## Material for this task:

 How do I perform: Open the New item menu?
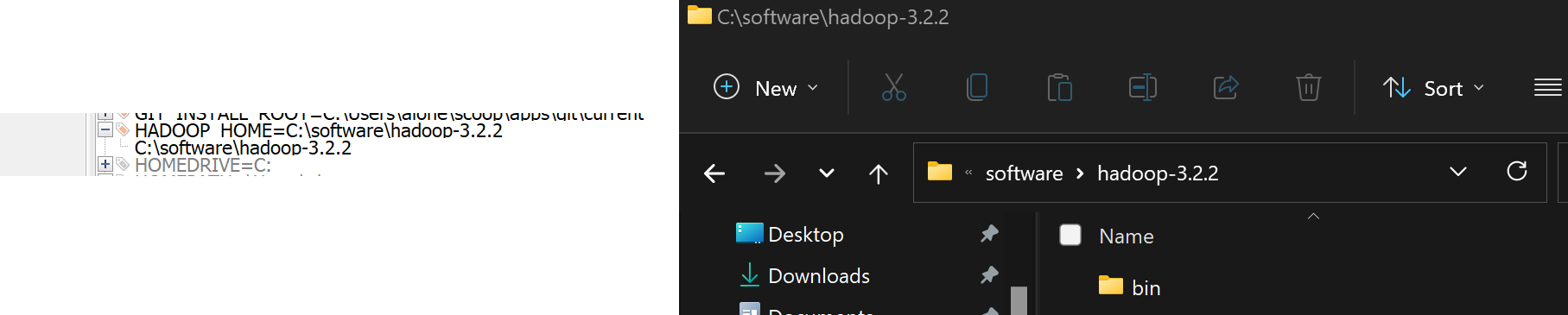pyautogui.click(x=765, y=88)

...

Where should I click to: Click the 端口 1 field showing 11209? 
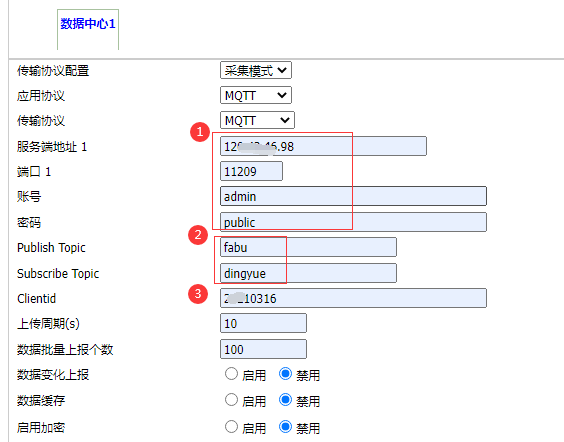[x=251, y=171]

==

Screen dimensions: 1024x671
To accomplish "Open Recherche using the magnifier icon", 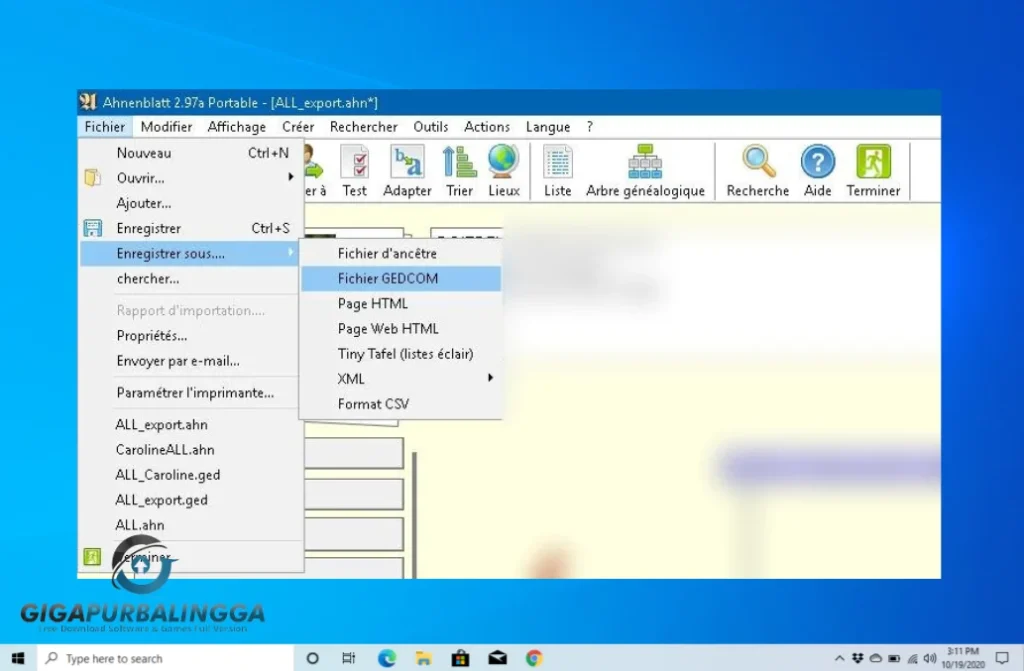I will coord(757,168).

## What the exercise asks:
Retype the data word for word, starting at the line that contains "Where should I" and ending at the line that contains "[x=251, y=171]". Leave the pictures out of your copy.

## Expected answer:
Where should I click to: Click the 端口 1 field showing 11209? 
[x=251, y=171]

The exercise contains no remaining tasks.